TASK TO COMPLETE: Write out the entries below exactly. End with the line that contains "Click the Search City or Zip Code field".

★ ★ ★ ★ ★

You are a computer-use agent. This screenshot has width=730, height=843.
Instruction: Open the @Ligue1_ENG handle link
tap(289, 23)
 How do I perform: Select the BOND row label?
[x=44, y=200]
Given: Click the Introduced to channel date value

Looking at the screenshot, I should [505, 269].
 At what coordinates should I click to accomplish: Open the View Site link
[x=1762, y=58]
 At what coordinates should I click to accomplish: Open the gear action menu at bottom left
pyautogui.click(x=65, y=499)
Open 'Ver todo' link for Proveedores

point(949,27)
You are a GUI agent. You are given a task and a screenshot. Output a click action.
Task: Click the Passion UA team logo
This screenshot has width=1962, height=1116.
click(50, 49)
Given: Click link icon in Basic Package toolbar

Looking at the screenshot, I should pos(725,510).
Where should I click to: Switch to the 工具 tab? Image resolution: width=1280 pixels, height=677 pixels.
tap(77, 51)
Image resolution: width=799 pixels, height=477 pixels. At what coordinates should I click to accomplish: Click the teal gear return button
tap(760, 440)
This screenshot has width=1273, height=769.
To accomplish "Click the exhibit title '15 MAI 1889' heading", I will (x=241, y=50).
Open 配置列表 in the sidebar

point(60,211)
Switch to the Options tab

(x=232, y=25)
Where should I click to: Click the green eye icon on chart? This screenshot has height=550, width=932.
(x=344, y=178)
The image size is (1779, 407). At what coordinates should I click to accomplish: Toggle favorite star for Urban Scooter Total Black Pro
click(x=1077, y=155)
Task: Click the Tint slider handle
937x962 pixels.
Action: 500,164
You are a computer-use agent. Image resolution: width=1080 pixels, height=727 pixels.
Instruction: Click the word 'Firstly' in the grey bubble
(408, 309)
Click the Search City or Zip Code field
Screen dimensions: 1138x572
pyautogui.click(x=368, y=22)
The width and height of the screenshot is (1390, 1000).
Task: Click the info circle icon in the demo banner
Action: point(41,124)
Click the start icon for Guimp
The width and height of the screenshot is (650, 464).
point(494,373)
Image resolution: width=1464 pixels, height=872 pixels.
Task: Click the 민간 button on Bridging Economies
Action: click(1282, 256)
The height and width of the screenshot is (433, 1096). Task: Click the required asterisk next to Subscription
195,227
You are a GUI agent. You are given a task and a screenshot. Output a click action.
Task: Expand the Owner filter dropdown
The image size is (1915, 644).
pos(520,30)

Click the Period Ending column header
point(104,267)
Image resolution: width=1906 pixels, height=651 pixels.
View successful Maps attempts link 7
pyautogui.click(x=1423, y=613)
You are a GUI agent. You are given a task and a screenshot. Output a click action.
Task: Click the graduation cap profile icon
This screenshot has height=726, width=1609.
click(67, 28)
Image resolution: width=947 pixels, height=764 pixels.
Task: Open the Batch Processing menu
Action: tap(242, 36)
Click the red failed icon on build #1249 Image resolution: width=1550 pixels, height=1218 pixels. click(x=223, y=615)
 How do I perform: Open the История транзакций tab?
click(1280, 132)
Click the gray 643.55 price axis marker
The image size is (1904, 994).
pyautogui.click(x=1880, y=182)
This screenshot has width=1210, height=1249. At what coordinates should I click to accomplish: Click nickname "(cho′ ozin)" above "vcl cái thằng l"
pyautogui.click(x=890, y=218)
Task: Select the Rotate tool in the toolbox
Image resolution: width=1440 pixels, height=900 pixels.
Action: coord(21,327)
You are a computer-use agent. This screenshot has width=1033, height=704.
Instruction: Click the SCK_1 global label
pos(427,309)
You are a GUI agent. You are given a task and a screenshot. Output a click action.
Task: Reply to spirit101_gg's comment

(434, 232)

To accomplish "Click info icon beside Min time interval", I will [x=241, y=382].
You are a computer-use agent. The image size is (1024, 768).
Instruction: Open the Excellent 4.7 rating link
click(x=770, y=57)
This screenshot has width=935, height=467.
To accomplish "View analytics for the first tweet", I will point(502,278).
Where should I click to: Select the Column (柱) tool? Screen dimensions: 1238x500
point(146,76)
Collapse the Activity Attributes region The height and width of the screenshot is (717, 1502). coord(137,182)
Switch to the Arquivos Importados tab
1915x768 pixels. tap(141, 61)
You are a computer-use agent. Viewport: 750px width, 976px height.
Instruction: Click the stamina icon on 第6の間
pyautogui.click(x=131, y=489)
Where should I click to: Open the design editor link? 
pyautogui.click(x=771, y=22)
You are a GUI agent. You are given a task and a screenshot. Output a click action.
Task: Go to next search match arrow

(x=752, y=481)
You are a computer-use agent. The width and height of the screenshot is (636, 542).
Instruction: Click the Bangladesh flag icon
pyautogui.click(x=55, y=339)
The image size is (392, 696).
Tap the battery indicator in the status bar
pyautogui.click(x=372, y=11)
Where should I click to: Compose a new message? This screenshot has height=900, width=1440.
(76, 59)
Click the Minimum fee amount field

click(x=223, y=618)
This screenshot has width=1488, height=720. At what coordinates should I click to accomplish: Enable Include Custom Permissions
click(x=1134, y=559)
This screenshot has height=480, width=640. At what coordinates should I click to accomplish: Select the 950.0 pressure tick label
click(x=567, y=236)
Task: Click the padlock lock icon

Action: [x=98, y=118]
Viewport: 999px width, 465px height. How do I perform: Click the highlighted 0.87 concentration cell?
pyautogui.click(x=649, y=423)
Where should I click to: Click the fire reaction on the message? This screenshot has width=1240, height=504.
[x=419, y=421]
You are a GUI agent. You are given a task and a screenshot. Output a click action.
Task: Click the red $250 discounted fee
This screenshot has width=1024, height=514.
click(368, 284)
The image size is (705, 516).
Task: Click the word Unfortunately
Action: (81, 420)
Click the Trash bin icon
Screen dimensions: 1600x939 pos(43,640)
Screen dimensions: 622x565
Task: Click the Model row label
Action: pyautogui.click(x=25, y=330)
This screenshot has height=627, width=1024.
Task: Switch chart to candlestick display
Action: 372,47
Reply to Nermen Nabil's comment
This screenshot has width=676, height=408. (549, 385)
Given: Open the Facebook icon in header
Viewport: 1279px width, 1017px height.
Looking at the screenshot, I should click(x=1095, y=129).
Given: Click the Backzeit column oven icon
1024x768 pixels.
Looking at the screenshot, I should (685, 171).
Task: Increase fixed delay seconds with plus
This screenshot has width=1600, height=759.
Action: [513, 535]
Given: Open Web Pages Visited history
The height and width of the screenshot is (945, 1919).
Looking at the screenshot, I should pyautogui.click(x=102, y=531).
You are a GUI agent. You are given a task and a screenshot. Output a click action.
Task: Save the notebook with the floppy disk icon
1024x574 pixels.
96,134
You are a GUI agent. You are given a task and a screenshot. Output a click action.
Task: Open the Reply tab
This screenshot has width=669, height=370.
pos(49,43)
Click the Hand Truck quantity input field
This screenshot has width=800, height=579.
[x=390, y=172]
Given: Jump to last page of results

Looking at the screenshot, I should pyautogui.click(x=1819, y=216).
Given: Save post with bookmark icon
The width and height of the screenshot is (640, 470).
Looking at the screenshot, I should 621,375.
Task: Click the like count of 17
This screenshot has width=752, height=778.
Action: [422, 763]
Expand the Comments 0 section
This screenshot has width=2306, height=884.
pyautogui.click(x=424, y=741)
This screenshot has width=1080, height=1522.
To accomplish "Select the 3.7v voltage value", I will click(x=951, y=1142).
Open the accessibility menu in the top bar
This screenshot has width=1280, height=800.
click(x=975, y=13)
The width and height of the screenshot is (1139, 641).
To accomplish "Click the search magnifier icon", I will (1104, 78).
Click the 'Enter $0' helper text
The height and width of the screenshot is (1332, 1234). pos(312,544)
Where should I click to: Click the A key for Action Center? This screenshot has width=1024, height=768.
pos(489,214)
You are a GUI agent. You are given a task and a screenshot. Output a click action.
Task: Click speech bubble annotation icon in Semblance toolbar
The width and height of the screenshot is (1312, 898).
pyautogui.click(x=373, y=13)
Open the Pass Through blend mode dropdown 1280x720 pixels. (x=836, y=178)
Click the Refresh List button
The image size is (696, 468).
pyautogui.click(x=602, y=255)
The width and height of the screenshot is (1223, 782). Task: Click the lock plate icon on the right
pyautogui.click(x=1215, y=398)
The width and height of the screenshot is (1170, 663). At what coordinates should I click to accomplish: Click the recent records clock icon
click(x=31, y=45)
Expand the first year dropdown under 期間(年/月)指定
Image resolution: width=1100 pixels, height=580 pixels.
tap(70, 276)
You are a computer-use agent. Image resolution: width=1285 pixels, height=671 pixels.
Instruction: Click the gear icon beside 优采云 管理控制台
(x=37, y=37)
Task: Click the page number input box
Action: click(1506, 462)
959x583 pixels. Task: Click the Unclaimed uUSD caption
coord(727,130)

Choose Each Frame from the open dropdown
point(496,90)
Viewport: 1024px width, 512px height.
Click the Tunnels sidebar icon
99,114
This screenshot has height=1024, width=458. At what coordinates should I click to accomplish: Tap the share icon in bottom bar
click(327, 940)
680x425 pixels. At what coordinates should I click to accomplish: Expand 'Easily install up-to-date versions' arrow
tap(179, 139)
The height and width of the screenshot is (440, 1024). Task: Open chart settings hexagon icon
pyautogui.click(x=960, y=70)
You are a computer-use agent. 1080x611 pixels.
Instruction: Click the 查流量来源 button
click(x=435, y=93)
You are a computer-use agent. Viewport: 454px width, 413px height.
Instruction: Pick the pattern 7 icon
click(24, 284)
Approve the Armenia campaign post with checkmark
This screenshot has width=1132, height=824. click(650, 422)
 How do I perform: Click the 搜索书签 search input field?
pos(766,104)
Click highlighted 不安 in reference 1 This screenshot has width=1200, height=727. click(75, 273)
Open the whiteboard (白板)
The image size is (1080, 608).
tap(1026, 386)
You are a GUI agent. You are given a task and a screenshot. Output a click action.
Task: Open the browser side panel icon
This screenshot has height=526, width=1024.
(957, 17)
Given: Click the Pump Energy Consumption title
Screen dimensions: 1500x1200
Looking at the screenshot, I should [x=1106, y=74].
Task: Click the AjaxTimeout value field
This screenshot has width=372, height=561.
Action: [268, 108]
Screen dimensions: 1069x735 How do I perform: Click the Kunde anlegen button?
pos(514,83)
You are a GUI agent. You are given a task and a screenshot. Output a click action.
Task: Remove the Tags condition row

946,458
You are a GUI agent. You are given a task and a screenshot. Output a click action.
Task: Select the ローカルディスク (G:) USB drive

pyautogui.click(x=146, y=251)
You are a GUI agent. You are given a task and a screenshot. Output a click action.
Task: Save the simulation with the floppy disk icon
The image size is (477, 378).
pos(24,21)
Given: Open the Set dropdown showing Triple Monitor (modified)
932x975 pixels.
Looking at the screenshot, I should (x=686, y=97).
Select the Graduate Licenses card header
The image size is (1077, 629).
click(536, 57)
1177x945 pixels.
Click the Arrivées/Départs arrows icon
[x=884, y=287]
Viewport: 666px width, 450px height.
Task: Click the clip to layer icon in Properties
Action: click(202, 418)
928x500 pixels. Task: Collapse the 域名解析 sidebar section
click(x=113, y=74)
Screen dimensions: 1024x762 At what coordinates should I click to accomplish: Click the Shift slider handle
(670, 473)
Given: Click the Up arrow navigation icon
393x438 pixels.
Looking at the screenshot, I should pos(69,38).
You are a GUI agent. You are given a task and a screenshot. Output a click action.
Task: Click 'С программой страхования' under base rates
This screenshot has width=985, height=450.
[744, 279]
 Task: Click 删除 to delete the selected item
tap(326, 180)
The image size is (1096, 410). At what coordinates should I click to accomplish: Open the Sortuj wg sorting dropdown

★ ★ ★ ★ ★

YOUR RESPONSE:
You are a computer-use agent. This screenshot has width=730, height=843.
Instruction: Open the @Ligue1_ENG handle link
tap(289, 23)
 How do I perform: Select the BOND row label?
[x=44, y=200]
Given: Click the Introduced to channel date value

Looking at the screenshot, I should [505, 269].
 At what coordinates should I click to accomplish: Open the View Site link
[x=1762, y=58]
 At what coordinates should I click to accomplish: Open the gear action menu at bottom left
pyautogui.click(x=65, y=499)
Open 'Ver todo' link for Proveedores

point(949,27)
You are a GUI agent. You are given a task and a screenshot. Output a click action.
Task: Click the Passion UA team logo
This screenshot has width=1962, height=1116.
click(50, 49)
Given: Click link icon in Basic Package toolbar

Looking at the screenshot, I should pos(725,510).
Where should I click to: Switch to the 工具 tab? Image resolution: width=1280 pixels, height=677 pixels.
tap(77, 51)
Image resolution: width=799 pixels, height=477 pixels. At what coordinates should I click to accomplish: Click the teal gear return button
tap(760, 440)
This screenshot has width=1273, height=769.
To accomplish "Click the exhibit title '15 MAI 1889' heading", I will (x=241, y=50).
Open 配置列表 in the sidebar

point(60,211)
Switch to the Options tab

(x=232, y=25)
Where should I click to: Click the green eye icon on chart? This screenshot has height=550, width=932.
(x=344, y=178)
The image size is (1779, 407). At what coordinates should I click to accomplish: Toggle favorite star for Urban Scooter Total Black Pro
click(x=1077, y=155)
Task: Click the Tint slider handle
937x962 pixels.
Action: 500,164
You are a computer-use agent. Image resolution: width=1080 pixels, height=727 pixels.
Instruction: Click the word 'Firstly' in the grey bubble
(408, 309)
Click the Search City or Zip Code field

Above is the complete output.